My first child was born with a rare birth defect. Almost all children who had the same defect had been diagnosed when autopsied. We lived where there was a large cluster of children born with this defect, so the hospital was able to diagnose his illness. Had he been born at most any other hospital, he would have died.

We had some insurance, but as students, we could not afford his expensive new medication or his many visits to specialists, let alone the hospitalizations. Luckily, at that time, there were state funds, federally supported, to help sick children. There was no way we could have paid for it all.

When I heard about Jaime Herrera Beutler’s baby, diagnosed with a rare birth defect, I naturally followed her progress with interest and empathy, hoping for a good outcome, as ours had been.

Through previously untried treatment before the baby was born, through hospitalizations in four states, through the many long nights and days of sitting by the bedside of a sick baby, till finally she could receive a kidney transplant more than 2 years later, our thoughts turned often to the Beutlers.

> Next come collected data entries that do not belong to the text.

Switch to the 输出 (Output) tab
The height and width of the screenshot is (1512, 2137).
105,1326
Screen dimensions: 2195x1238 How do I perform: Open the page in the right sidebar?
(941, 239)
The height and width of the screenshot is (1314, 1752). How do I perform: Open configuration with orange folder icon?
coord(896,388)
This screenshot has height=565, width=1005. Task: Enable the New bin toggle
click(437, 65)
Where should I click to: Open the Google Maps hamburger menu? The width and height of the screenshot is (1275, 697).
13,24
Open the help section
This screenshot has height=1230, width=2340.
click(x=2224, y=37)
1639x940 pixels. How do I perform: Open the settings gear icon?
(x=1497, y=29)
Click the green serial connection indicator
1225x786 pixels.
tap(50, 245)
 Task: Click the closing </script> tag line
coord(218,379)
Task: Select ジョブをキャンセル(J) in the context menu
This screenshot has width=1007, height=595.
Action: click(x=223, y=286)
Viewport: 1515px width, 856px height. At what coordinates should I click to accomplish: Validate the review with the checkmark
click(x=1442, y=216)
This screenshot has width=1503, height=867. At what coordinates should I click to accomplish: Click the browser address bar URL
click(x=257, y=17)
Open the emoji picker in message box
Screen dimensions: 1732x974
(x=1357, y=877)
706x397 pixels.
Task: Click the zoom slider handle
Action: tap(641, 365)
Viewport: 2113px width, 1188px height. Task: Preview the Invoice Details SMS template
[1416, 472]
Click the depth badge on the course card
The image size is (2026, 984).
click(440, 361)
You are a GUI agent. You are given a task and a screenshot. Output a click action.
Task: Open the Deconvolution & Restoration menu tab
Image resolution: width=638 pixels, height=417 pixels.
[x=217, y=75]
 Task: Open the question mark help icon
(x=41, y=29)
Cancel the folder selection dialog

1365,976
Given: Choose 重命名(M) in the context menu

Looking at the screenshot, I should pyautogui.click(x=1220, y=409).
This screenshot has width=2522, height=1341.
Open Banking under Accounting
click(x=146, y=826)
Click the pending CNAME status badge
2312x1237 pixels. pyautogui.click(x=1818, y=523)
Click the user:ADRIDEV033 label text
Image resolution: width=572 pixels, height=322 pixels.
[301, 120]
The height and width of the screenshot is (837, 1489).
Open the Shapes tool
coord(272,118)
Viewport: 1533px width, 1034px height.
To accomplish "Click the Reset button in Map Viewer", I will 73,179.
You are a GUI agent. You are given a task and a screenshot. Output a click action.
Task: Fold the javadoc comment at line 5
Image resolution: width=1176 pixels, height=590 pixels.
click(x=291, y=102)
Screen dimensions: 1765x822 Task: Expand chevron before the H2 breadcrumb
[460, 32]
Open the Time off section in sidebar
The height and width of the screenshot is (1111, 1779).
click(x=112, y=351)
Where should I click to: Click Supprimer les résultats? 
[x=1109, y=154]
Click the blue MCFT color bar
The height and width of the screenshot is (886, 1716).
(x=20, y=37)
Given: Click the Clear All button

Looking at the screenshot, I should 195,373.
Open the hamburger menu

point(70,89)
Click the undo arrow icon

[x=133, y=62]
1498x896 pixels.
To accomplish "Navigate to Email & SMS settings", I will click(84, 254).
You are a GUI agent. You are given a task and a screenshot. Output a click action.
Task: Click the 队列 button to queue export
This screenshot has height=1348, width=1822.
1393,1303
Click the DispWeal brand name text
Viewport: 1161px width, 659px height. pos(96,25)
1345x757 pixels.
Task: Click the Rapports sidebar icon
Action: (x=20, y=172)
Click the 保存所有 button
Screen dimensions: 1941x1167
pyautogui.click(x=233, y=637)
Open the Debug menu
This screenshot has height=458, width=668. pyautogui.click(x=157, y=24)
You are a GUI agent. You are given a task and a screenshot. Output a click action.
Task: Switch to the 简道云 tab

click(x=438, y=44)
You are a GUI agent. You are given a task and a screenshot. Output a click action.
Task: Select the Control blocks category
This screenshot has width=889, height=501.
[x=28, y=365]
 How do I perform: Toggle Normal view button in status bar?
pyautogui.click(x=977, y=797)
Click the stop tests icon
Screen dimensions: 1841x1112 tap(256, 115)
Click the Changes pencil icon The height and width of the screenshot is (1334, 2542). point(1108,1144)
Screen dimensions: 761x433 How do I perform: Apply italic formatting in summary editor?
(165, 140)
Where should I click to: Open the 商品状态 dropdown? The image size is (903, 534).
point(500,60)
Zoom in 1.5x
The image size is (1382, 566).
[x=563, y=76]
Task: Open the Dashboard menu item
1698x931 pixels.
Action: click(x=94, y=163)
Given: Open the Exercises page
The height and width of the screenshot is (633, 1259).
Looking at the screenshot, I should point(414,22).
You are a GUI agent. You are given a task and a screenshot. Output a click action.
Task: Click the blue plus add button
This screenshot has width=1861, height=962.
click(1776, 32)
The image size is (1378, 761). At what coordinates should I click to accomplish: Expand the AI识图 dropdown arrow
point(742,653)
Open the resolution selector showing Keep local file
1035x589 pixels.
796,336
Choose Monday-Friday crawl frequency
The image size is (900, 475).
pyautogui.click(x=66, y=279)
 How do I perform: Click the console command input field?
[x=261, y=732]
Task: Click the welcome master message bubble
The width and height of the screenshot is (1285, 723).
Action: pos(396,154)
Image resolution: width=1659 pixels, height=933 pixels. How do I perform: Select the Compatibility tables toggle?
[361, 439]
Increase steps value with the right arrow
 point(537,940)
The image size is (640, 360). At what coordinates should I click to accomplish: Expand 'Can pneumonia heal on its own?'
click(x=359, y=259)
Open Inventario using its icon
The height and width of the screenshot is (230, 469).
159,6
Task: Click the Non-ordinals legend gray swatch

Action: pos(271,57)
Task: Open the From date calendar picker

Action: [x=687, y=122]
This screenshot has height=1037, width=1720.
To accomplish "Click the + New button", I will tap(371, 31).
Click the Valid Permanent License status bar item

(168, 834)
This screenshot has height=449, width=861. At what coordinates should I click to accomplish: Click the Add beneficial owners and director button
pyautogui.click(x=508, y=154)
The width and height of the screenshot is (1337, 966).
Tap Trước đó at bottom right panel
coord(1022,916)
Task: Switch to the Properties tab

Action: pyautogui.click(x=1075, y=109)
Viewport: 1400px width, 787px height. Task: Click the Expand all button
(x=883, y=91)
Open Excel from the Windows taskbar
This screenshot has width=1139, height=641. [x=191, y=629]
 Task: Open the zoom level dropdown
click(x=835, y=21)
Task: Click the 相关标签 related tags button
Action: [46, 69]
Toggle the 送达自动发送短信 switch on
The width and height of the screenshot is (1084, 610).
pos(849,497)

It’s wonderful that the insurance our tax dollars provide to members of Congress yielded such a happy beginning to a little girl’s life. She was, after all, the first with this condition to have survived more than a few hours. Jaime must know how expensive that care can be. We believe our son’s care, 50 years ago, ran to the tens of thousands. The bills for Jaime’s daughter, her true “miracle child," must have been more than a million dollars.

I appreciate that Jaime was willing and able to help when another’s child needed specialized medication. I appreciate that she was willing and able to help when another well-known constituent needed treatment across state lines, and Jaime could get the insurance company to cover it.

But we shouldn’t need to contact a congressional representative to get medical care!

Throughout her time in the House, Jaime Beutler has voted to destroy rather than improve our access to affordable medical care. One of the very few votes she was willing to leave her daughter and return to vote for was just such a bill.

Each of us is potentially one hospitalization away from bankruptcy. Each of us is potentially one deep breath away from a life-threatening disease — as long as all of us can’t get medical care when needed.

We all know this because we see it around us, every day. We all know it because we read about it, hear about it on the news, every day.

We are able to make sure that everyone gets the help needed — babies, the elderly, those with special needs, those with pre-existing conditions, those who suffer an unfortunate accident, those who are healthy (at least at the moment) — together, we can do it, but we need leadership in Washington D.C. to pass the laws that will help us.

Carolyn Long knows what it is to lose a loved one due to a lack of affordable care. Her mother was more afraid of what medical bills would do to her family than she was of her disease.

I think it’s time to say goodbye to Mrs. Beutler.

I think we need Carolyn Long in the House.